In addition, not to exceed $4,000,000 of the aggregate amount appropriated for payments to States under such subchapters for any fiscal year beginning after June 30, 1967, shall be available, under such terms and conditions as the Secretary may establish, for payments to States to cover so much of the cost of such projects as is not covered by payments under such subchapters and is not included as part of the cost of projects for purposes of section 1310 of this title.
In the case of any experimental, pilot, or demonstration project undertaken under subsection (a) of this section to assist in promoting the objectives of part D of subchapter IV of this chapter, the project—
(1) must be designed to improve the financial well-being of children or otherwise improve the operation of the child support program;
(2) may not permit modifications in the child support program which would have the effect of disadvantaging children in need of support; and
(3) must not result in increased cost to the Federal Government under part A of such subchapter.
(1)(A) The Secretary shall enter into agreements with up to 8 States submitting applications under this subsection for the purpose of conducting demonstration projects in such States to test and evaluate the use, with respect to individuals who received aid under part A of subchapter IV of this chapter in the preceding month (on the basis of the unemployment of the parent who is the principal earner), of a number greater than 100 for the number of hours per month that such individuals may work and still be considered to be unemployed for purposes of section 607 of this title. If any State submits an application under this subsection for the purpose of conducting a demonstration project to test and evaluate the total elimination of the 100-hour rule, the Secretary shall approve at least one such application.

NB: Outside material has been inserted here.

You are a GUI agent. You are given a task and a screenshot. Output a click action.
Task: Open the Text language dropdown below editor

(B) If any State with an agreement under this subsection so requests, the demonstration project conducted pursuant to such agreement may test and evaluate the complete elimination of the 100-hour rule and of any other durational standard that might be applied in defining unemployment for purposes of determining eligibility under section 607 of this title.
(2) Notwithstanding section 602(a)(1) of this title, a demonstration project conducted under this subsection may be conducted in one or more political subdivisions of the State.

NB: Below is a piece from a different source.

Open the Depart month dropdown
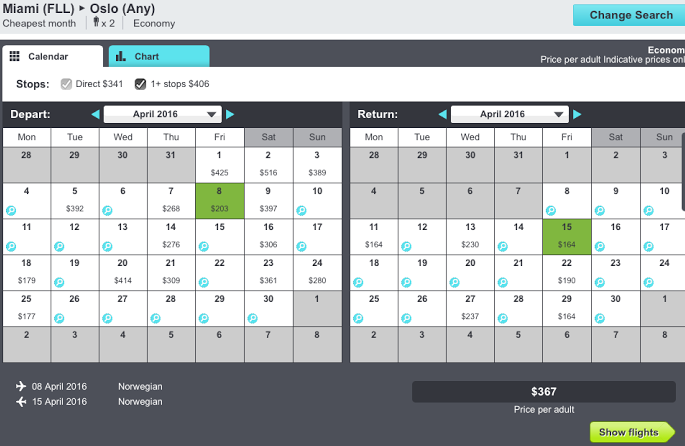The width and height of the screenshot is (685, 446). [x=162, y=114]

(3) An agreement under this subsection shall be entered into between the Secretary and the State agency designated under section 602(a)(3) of this title. Such agreement shall provide for the payment of aid under the applicable State plan under part A of subchapter IV of this chapter as though section 607 of this title had been modified to reflect the definition of unemployment used in the demonstration project but shall also provide that such project shall otherwise be carried out in accordance with all of the requirements and conditions of section 607 of this title (and, except as provided in paragraph (2), any related requirements and conditions under part A of subchapter IV of this chapter).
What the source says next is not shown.